Investors appeared to be settling in for a prolonged economic winter. The main concern is that the $700 billion bailout plan won't be enough to stimulate growth, and economic reports delivered Thursday show that the U.S. continues to struggle.

The government said the number of people seeking unemployment benefits rose last week and that demand at the nation's factories has fallen by the largest amount in nearly two years. The market is interpreting the Commerce Department report on factories as a sign that tight credit conditions are hitting manufacturers.

"The economy is what's driving this weakness," said Subodh Kumar, global investment strategist at Toronto-based Subodh Kumar & Associates. "I think now what's going on is a focus on the economic weakness in a whole bunch of areas."

He also said, "the next couple of days are going to be pretty intense politically" as Wall Street girds for another vote on the financial bailout plan. The bill that passed the Senate late Wednesday will be sent to the House as soon as Friday. The latest version of the bill adds $100 billion in tax breaks for businesses and the middle class and raises the limit on federal deposit insurance to $250,000 from $100,000.

Supporters are hoping the sweetened bill will be more palatable to some of the 133 House Republicans who rejected the measure in a vote Monday that took Wall Street, and many on Capitol Hill, by surprise.

Those in favor of the plan to let the government buy billions of dollars in bad mortgage debt and other now-soured assets say it will help unclog the world's credit markets. Banks are fearful of making loans, even to each other, because of worries they won't be repaid.
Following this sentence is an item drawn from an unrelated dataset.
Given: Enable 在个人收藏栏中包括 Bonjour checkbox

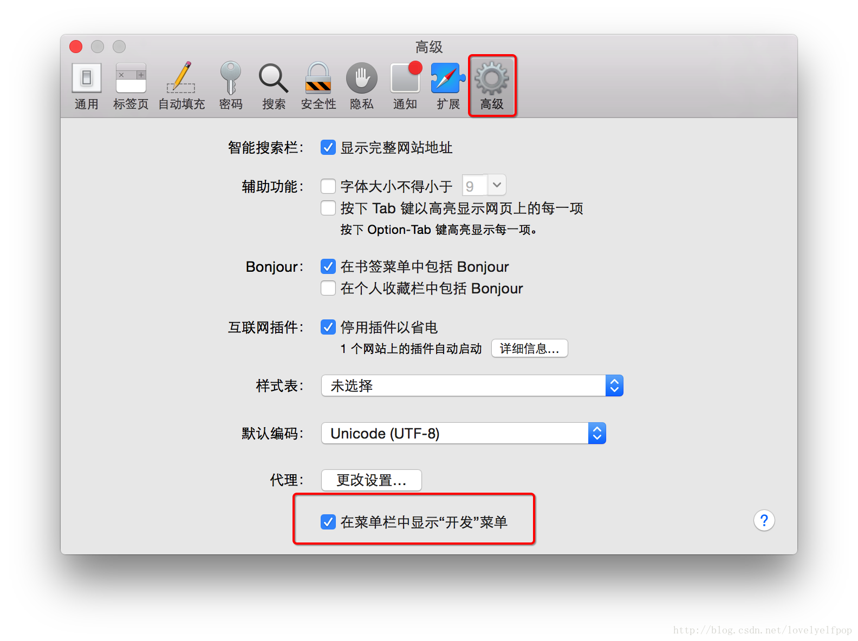Looking at the screenshot, I should point(328,288).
That, in turn, is weighing on the economy, making borrowing more difficult and expensive for businesses and consumers alike.

The credit markets showed some increased strain Thursday. The yield on the 3-month T-bill, the safest type of investment, fell to 0.70 percent from 0.79 percent late Wednesday. The historically low yields indicate investors are willing to accept the smallest of returns to safeguard their money.